The task of getting an E-911 system in place and operational is monumental, and the process has not been without its frustrations. The challenge of mapping and readdressing large portions of the county was particularly difficult, but board members and E-911 personnel have worked diligently to solve problems and address concerns as quickly as possible. Since county voters approved the sales tax, the board has also come under criticism, which at times, has been unfair, biased and off-base in our opinion. We hope those who have criticized the E-911 Board in the past took time to tour the facility this past weekend and see for themselves how the board has invested sales tax revenue in a state-of-the-art facility that was built to serve all of Barry County.
It was also impressive to watch the Center's dispatchers in action and witness the staff members interact with one another. There is a lot of knowledge at work in that building, and I believe E-911 Director Pat Leighter, under the direction of the board, has put together a top-rate team who are dedicated to improving the safety of Barry County citizens.
I was also interested to hear how much training each of the dispatchers must complete before joining the county's dispatching team. Before answering a single 911 call, a dispatcher completes 40 hours of basic training, 24 hours of emergency medical training and 40 hours of computer system training through the Missouri State Highway Patrol. This training costs Barry County E-911 approximately $2,500 per dispatcher but we believe this is money well spent. One of the dispatchers recently completed a national training program through NAED to become a certified instructor, so the majority of dispatch training can now be done on-site, which will become a future cost savings to the Center.
Touring the facility also gave visitors an opportunity to get a first-hand glimpse at all the high-tech equipment that supports local E-911 Center operations. The Center is powered by an Uninteruptable Power Source (UPS), which runs the entire dispatch center. The system is backed up by a huge generator that is tested weekly and carries the building for a whole hour on Wednesdays. Another impressive technological feature of the Center is its ability to log and record every call that comes in. This is an important part of ensuring the integrity of the system.
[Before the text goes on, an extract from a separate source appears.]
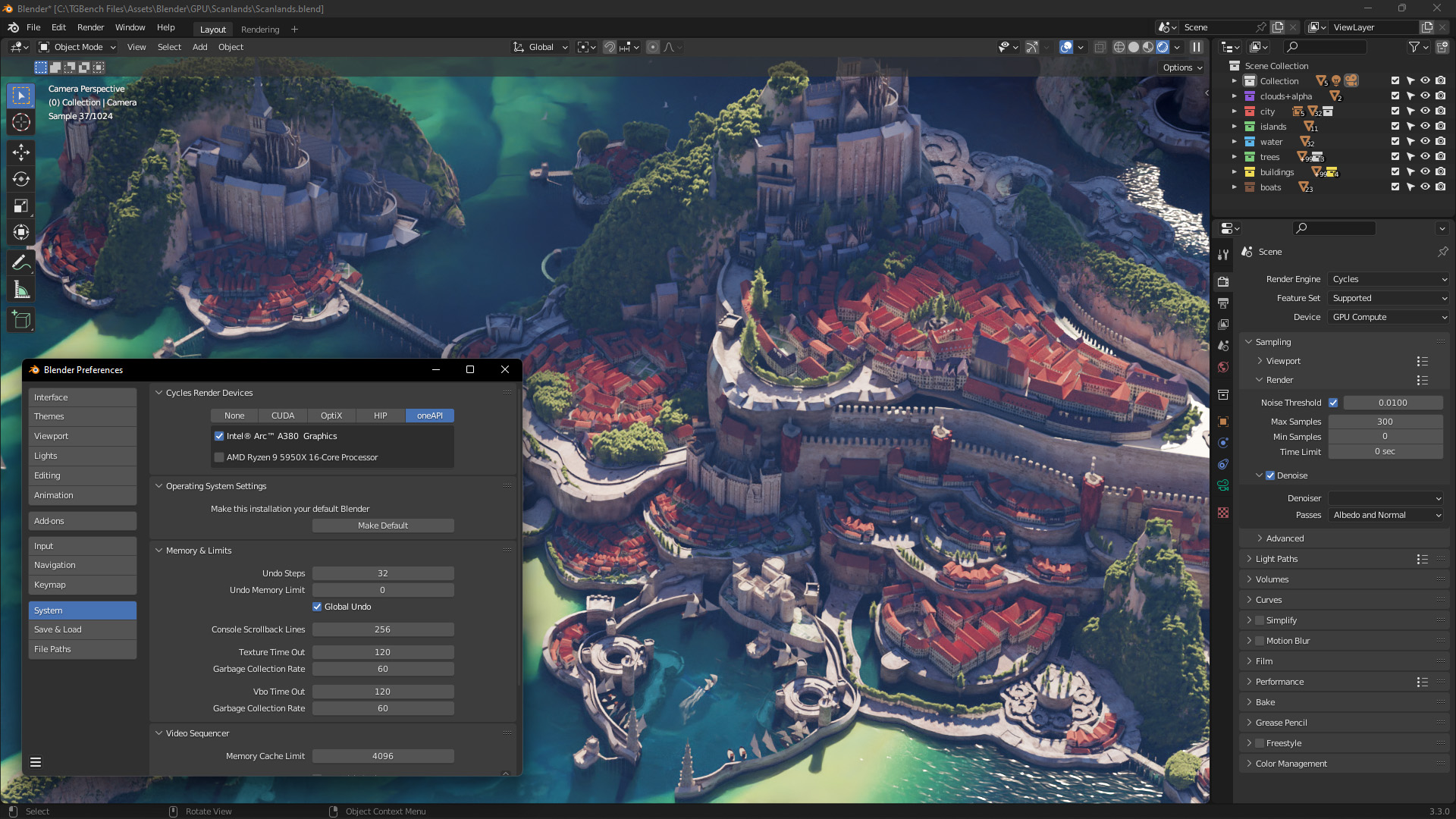
Task: Click the Undo Steps value field
Action: [x=382, y=573]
In the coming months, the Barry County E-911 will receive two special recognitions. The Center will be the recipient of a Landmark Award from the Joplin Business Journal and it will also be featured in an upcoming issue of "Law and Order" magazine. These awards testify to the positive addition the E-911 Center has made to the Barry County community. The Barry County Emergency Services Board and employees of the new Barry County E-911 Center deserve our thanks and our ongoing support. The task placed before you was huge and you handled it with flying colors.